- [What to produce]
Find the word "target" in the data, then copy each line where it is found.

- [Supplied data]
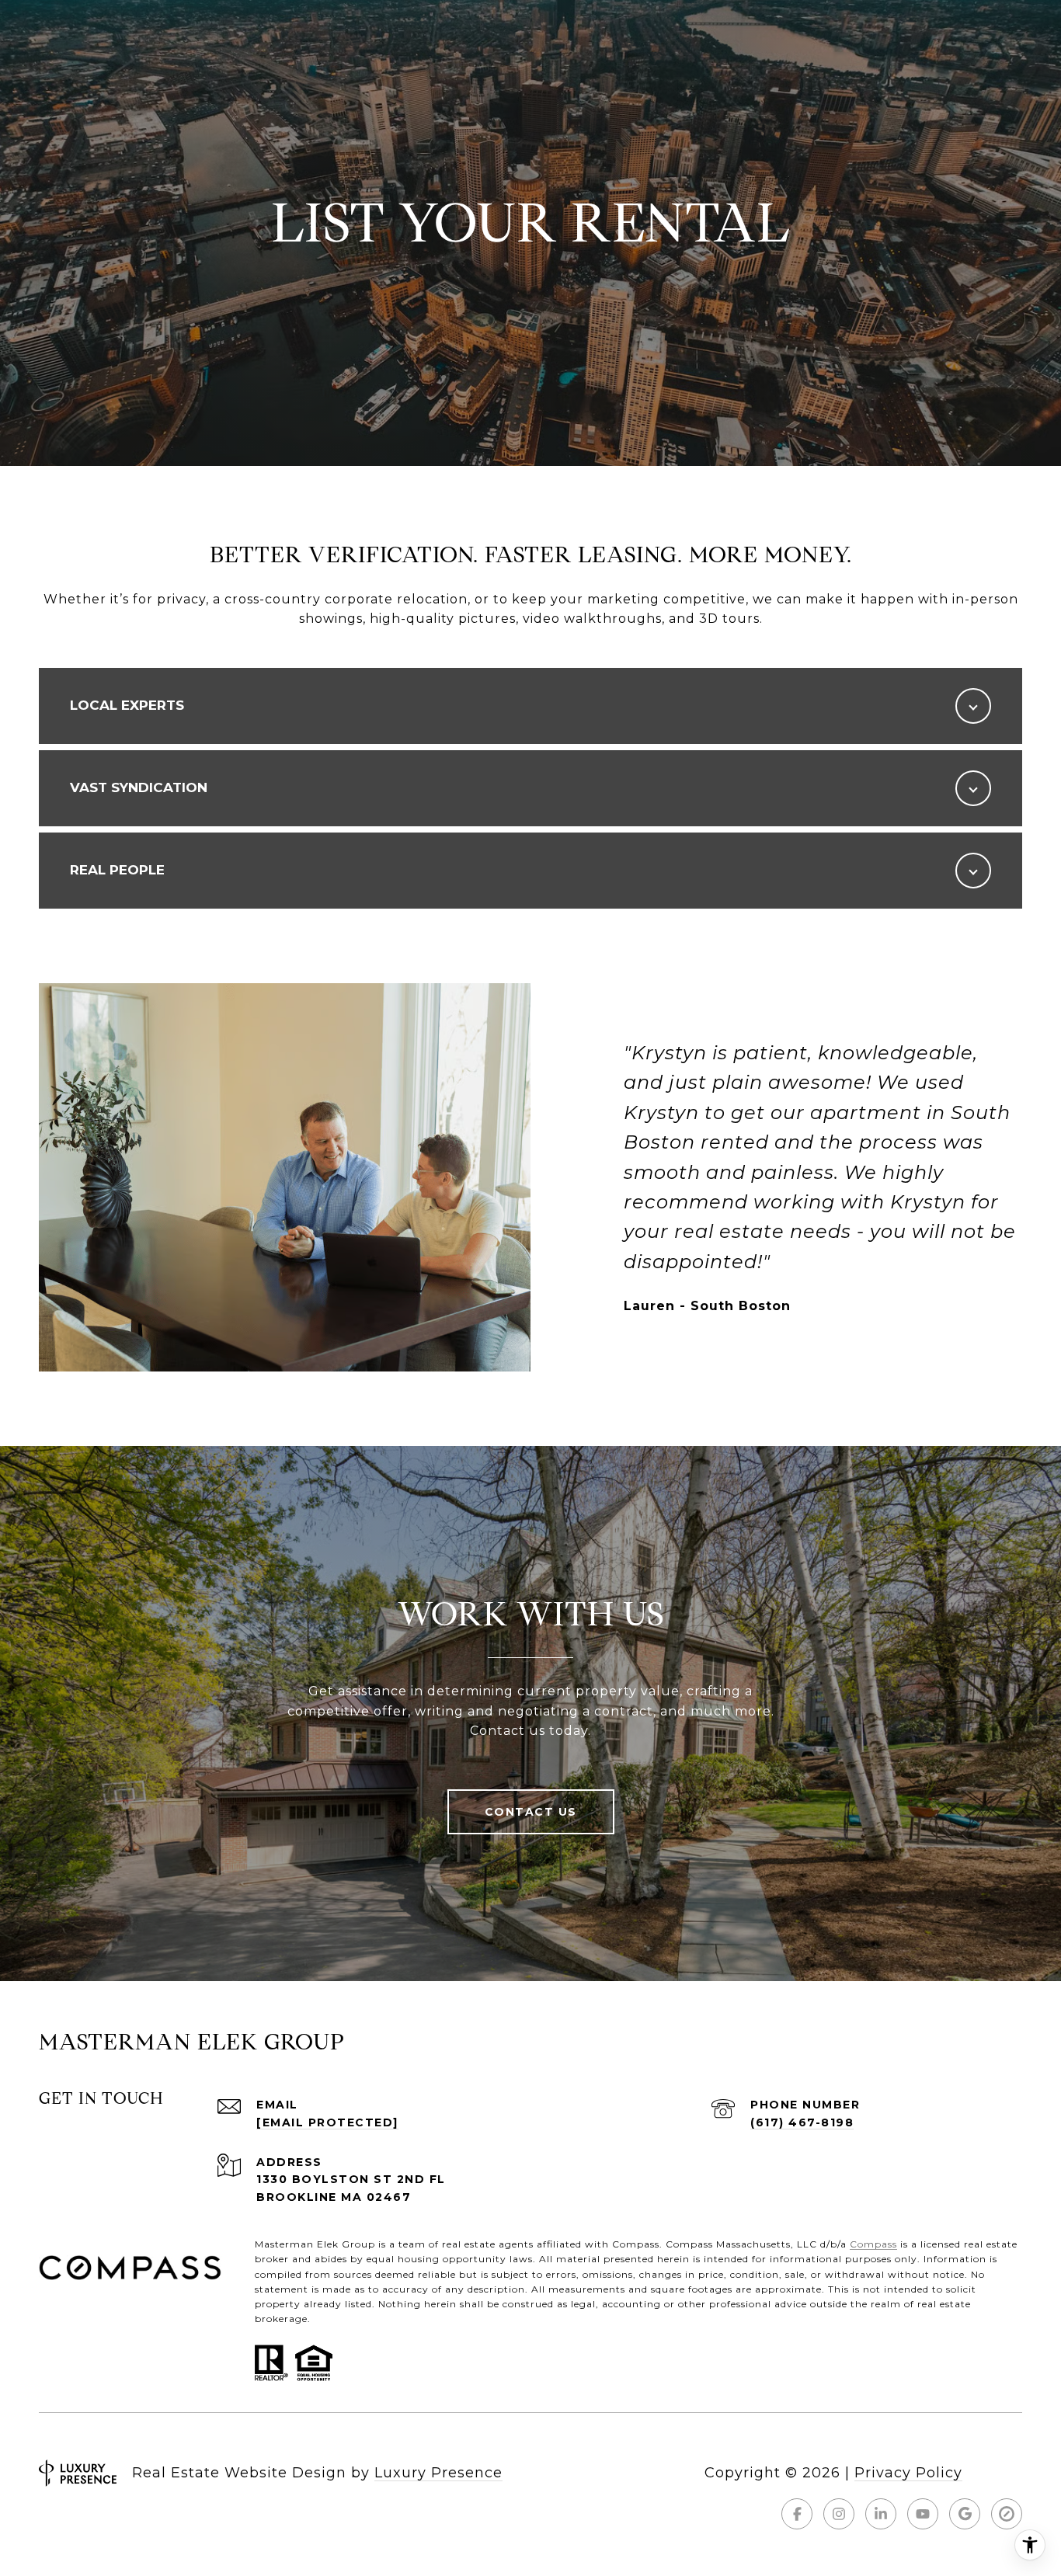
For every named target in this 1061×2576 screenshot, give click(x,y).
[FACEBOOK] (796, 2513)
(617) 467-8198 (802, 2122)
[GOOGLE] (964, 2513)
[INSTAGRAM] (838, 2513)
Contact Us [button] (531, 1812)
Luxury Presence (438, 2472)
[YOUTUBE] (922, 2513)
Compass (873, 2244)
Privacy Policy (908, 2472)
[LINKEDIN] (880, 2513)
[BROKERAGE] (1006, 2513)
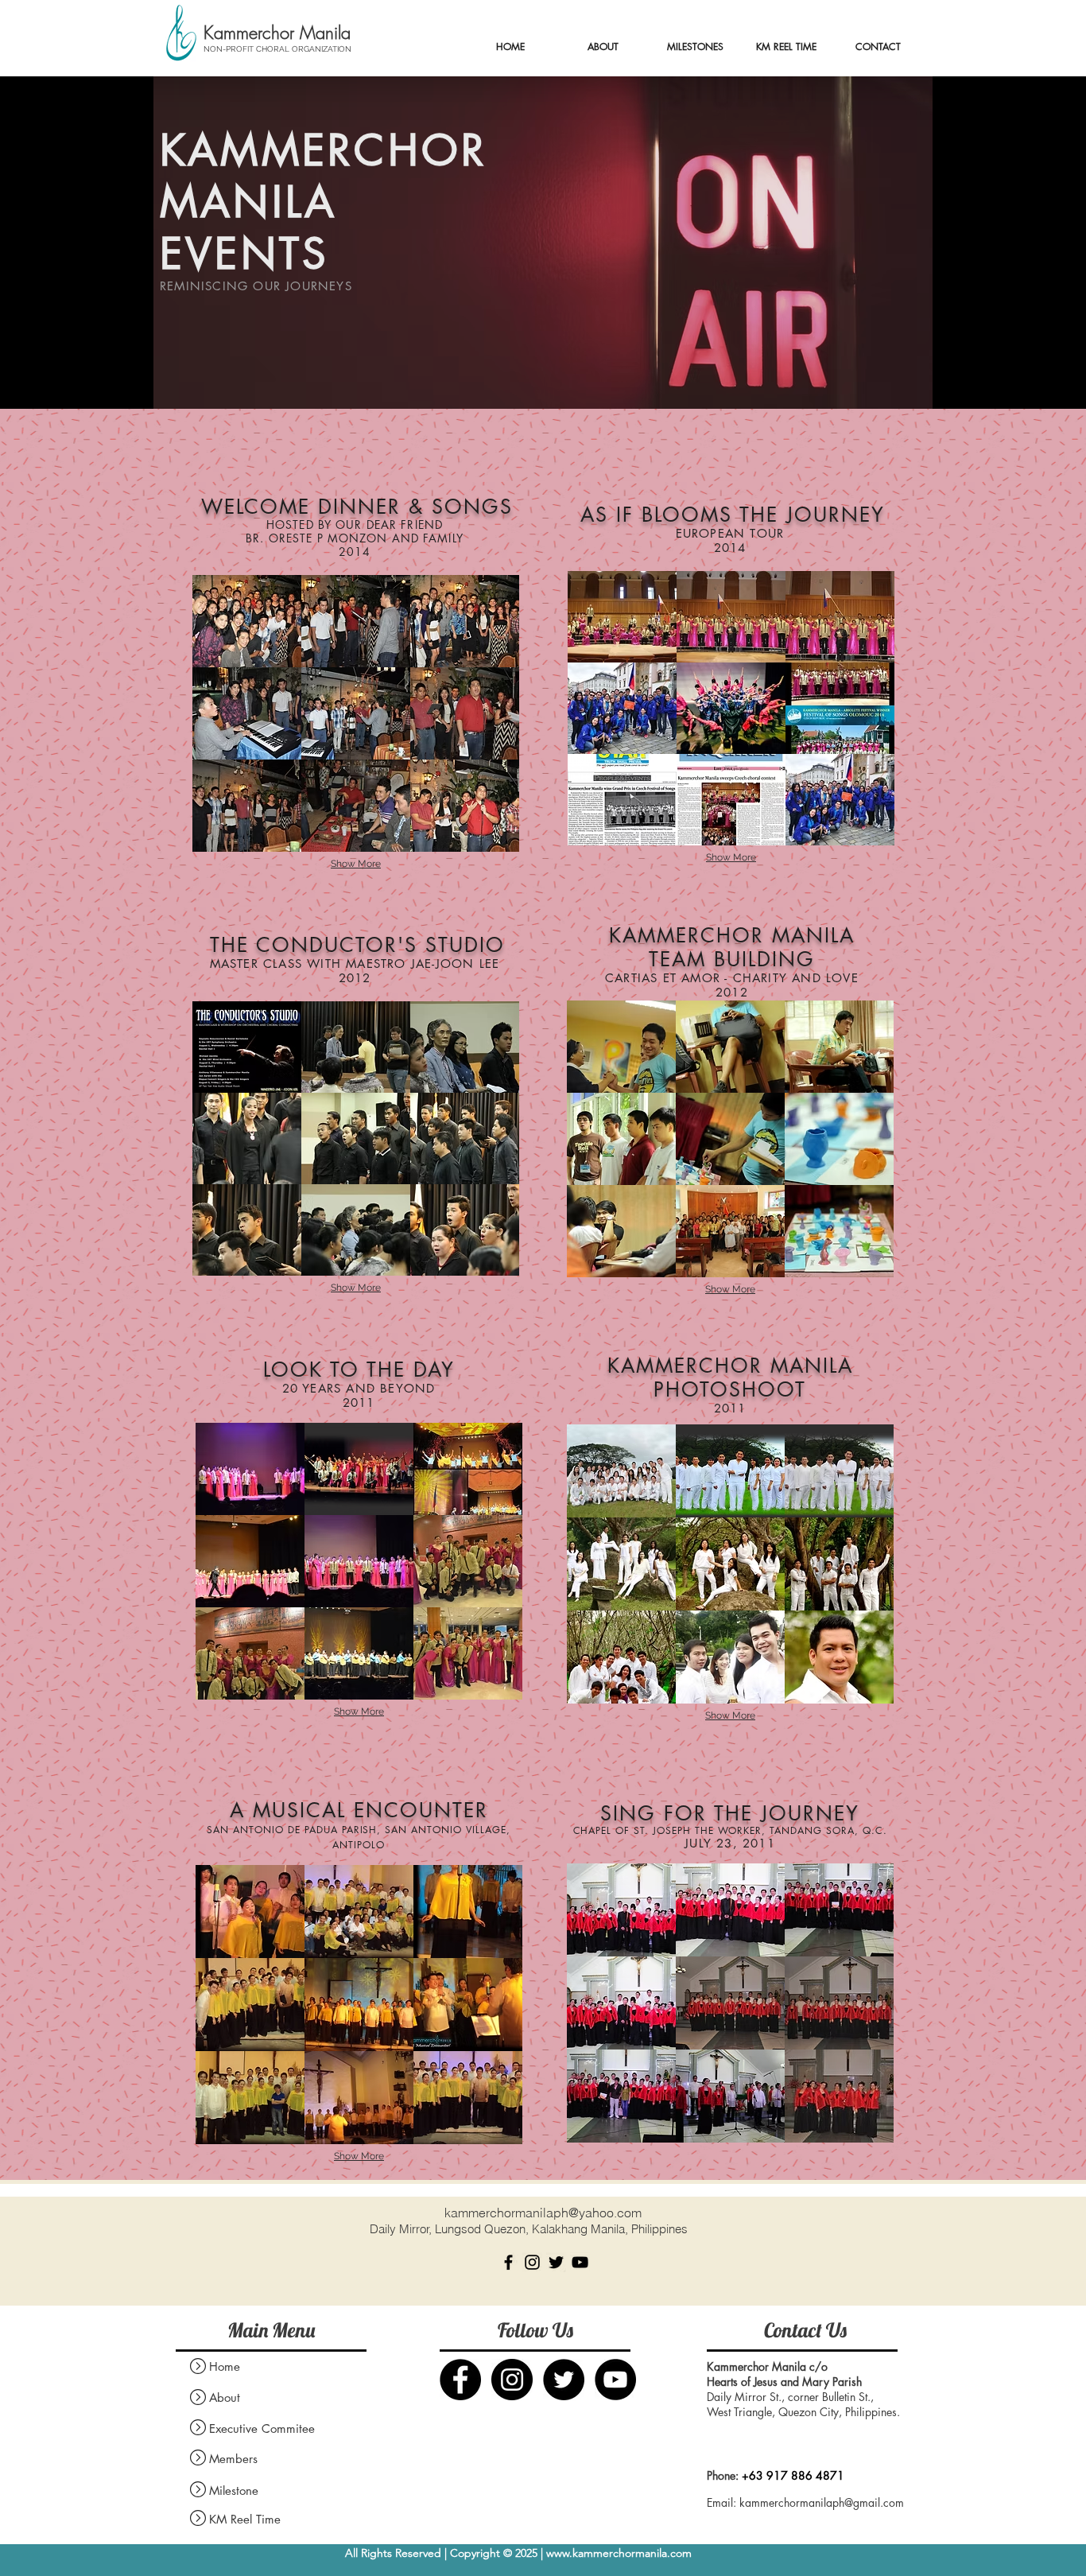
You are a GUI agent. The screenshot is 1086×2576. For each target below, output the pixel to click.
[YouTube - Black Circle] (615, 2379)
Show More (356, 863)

- [Expected answer]
For every named target in this 1061×2576 screenshot, give click(x,y).
You are a GUI agent. The screenshot is 1086×2576. For each target below, output the pixel to click.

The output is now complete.